Para Randolfe Rodrigues, a rejeição do requerimento para retirada de suas emendas, o que permitiria a votação já nesta quarta, foi “a desculpa do carrapato para matar o gado”. Ele lamentou que suas propostas – incluindo uma que altera significativamente o projeto – sirvam “de álibi” para atender os interesses do mercado financeiro internacional.

Pedro Simon (PMDB-RS) pediu que os senadores governistas cumpram o acordo fechado com os parlamentares em dezembro de 2013 para que a matéria fosse votada logo após a retomada das atividades legislativas. Os outros senadores da bancada gaúcha – Ana Amélia (PP) e Paulo Paim (PT) – reforçaram a cobrança.

– O Senado começa um ano tão importante como esse, um ano eleitoral, se humilhando. Peço que se cumpra a palavra – disse Simon.

O governador do Rio Grande do Sul, Tarso Genro, assim como os de Alagoas, Teotônio Vilela Filho (PSDB), e de Santa Catarina, Raimundo Colombo (PSD), estiveram no Plenário para pedir a aprovação da proposta.

Explicações

A líder do PCdoB, Vanessa Grazziotin (AM), negou que haja manobra. Segundo ela, o que se quer é aproveitar o projeto que tramita para aprovar outras questões igualmente importantes, como a convalidação no Conselho Nacional de Política Fazendária (Confaz) dos incentivos fiscais concedidos pelos estados.

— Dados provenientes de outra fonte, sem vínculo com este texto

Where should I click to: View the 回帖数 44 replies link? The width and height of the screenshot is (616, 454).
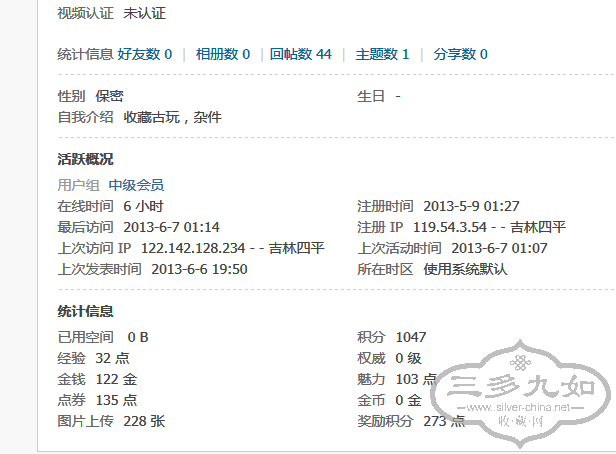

Outra justificativa da base aliada é a discussão da partilha entre os estados do ICMS gerado pelo comércio eletrônico, que atualmente beneficia apenas os locais de origem, como São Paulo, com quase 90% da arrecadação. A matéria (PEC 103/2011) está na Câmara dos Deputados. O líder do governo no Senado, Eduardo Braga (PMDB-AM), lembrou que a PEC sequer saiu da comissão especial da Câmara.

Para Walter Pinheiro (PT-BA), o projeto do comércio eletrônico engloba a discussão sobre o pacto federativo iniciada em 2012 no Senado, que também envolve o debate sobre o fundo de participação de estados e municípios e a renegociação das dívidas. Tudo para “retomar a capacidade de investimento”.

Lucro

Para a oposição, no entanto, sem a flexibilização do pagamento das dívidas, o governo “não dá aos gestores a chance de respirar”. O senador Cássio Cunha Lima (PSDB-PB) disse que os estados estão “quase falidos”, perderam sua autonomia e não têm como investir em obras de infraestrutura. Segundo ele, a indexação levou ao crescimento exagerado da dívida.

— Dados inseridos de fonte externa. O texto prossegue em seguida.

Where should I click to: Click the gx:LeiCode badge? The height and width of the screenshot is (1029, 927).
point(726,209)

– Alagoas, que é um estado pequeno, pagou R$ 4,5 bilhões e ainda deve R$ 7 bilhões, sendo que tomou R$ 2 bilhões emprestados – explicou.

Para o senador Randolfe Rodrigues a cobrança é ilegítima e uma “agiotagem” contra os estados. Até mesmo o petista Lindbergh Farias (RJ) afirmou que a União “está lucrando”. Para ele, não é o projeto de renegociação das dívidas dos estados que causa impacto fiscal, mas a política de desoneração para incentivar o consumo.

O senador José Agripino (DEM-RN) lembrou que o governo subtraiu R$ 21 bilhões no ano passado em desoneração do Imposto sobre Produtos Industrializados (IPI) e da Contribuição de Intervenção no Domínio Econômico (Cide).

Na opinião do senador Blairo Maggi (PR-MT), que votou pelo adiamento da apreciação do projeto, o governo teria que pagar um dia por essas “bondades”. Ele avalia que as agências de classificação de risco apenas refletem a situação econômica do país. Ele resumiu a polêmica afirmando que “os estados e municípios precisam da flexibilização das dívidas, o Congresso quer e o governo não pode dar”.